DR Congo and Somalia top cases of conflict sexual violence in UN report

The Democratic Republic of Congo and Somalia are two of the countries that a United Nations report said had the highest number of conflict-related sexual violence cases in 2024 according to Africanews via Associated Press on August 15th.
More broadly, the United Nations report stated the number of conflict-related sexual violence cases increased by 25% from the previous year, with Central African Republic, Haiti, and South Sudan also having the highest number of cases, according to UN spokesman Stephane Dujarric.
The report encompasses crimes including rape, gang rape and sexual slavery in armed conflict situations.
Dujarric also said that 63 state and non-state parties are listed in the annex of the report, credibly suspected of committing or directing patterns of rape or other forms of sexual violence in armed conflict.

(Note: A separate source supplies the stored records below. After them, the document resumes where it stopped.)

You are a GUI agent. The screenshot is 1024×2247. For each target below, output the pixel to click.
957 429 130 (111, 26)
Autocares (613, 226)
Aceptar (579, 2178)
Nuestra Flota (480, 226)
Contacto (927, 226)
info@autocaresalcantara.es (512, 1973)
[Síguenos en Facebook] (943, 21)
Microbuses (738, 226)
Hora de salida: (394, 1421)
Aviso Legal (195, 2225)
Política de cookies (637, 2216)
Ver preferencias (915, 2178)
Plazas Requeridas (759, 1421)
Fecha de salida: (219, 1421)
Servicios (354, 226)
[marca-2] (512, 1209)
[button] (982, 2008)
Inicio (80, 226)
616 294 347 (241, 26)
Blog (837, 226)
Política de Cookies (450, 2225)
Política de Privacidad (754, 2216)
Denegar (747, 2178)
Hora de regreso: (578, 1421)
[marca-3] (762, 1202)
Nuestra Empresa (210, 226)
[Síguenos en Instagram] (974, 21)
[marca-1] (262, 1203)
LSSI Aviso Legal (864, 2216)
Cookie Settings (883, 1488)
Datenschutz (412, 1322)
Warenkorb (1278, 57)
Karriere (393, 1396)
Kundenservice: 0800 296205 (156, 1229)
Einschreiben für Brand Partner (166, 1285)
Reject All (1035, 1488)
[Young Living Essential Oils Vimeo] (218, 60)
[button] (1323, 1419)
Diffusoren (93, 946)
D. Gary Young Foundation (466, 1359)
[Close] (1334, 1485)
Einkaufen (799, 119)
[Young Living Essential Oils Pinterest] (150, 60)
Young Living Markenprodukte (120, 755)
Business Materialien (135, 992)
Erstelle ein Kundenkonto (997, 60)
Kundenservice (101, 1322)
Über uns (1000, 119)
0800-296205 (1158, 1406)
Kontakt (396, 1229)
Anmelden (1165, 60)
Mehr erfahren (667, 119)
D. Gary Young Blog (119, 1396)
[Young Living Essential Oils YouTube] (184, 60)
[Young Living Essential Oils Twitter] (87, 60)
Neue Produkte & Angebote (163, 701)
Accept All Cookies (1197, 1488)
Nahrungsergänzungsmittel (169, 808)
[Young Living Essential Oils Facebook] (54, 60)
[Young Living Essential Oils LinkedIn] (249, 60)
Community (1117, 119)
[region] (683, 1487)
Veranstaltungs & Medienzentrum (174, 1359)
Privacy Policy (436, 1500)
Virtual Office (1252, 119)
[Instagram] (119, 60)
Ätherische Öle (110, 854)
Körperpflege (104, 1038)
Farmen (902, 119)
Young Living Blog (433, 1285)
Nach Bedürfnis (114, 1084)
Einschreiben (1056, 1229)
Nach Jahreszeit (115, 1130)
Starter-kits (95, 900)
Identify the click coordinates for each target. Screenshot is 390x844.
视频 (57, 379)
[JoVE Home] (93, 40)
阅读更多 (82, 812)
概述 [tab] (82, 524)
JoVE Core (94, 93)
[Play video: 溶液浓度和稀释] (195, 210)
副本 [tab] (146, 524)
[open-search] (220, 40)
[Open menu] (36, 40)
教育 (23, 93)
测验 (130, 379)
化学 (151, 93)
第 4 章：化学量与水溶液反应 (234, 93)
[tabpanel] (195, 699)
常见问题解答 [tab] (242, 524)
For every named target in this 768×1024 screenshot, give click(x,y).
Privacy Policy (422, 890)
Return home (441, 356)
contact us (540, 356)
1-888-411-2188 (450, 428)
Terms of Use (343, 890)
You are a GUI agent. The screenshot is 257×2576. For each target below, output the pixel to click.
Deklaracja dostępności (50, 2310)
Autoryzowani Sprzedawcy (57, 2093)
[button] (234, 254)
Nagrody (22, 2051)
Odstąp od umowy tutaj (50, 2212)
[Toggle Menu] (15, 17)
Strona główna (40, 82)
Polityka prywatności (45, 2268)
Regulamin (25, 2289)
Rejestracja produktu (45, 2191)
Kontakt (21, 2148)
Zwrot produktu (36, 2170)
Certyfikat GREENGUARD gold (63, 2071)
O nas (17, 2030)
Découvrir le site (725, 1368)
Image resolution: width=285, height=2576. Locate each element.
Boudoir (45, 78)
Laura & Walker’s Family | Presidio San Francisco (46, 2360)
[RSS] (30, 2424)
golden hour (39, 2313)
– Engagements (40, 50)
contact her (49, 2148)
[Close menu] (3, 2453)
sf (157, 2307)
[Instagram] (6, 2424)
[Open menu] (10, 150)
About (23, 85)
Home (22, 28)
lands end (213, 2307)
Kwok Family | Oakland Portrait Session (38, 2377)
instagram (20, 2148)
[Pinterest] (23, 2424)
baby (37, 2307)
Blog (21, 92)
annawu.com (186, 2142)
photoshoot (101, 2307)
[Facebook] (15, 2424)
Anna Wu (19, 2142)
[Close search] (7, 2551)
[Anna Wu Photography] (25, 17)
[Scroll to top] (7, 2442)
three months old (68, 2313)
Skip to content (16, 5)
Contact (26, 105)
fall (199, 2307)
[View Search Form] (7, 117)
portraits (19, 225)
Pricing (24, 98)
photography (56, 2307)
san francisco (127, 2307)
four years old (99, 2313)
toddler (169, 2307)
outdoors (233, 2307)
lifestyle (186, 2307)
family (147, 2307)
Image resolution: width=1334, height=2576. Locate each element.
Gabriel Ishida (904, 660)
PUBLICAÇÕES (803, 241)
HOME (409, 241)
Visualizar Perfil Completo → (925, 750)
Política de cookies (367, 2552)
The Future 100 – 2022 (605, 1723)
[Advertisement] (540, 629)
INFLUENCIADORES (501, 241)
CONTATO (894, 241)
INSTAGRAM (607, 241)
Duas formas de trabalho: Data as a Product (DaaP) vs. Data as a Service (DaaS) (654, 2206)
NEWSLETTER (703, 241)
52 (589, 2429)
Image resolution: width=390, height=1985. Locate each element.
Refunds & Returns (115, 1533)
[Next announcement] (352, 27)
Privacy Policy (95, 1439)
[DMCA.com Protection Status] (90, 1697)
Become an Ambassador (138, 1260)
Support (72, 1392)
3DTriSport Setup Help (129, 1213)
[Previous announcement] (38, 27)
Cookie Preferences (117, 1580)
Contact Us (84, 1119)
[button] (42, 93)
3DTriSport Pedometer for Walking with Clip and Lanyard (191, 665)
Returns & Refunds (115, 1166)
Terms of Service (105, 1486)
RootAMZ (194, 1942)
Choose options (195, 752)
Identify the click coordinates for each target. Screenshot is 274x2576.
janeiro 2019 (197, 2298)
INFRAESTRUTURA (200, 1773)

Specifically, health workers in the Kivu region in DR Congo have treated more than 17,000 victims of sexual violence over a time span of just five months, as the conflict between DR Congo and the M23 militia group has escalated during the timespan of the report.
M23 rebels situated in the eastern DR Congo region have previously been accused of war crimes, with the U.N. report seemingly supporting the narrative that this particular conflict has provoked significant acts of terror and violence against civilians.
Somalia has been a scene of instability for a decade now, with the government struggling to contain the insurgency of jihadist militant group Al Shabab, linked to Al-Qaeda.
Al Shabab have relentlessly attacked the Somalian capital, Mogadishu, causing unrest and fears over civilian safety, recently culminating in a suicide bomb blast in May, killing several people.
The president of Somalia, Hassan Sheikh Mohamud, has also been the subject of attempted attacks, recently surviving a blast to his convoy, as Al-Shabab tries to destabilise the Somalian government and other institutions in order to impose its interpretation of Islamic law.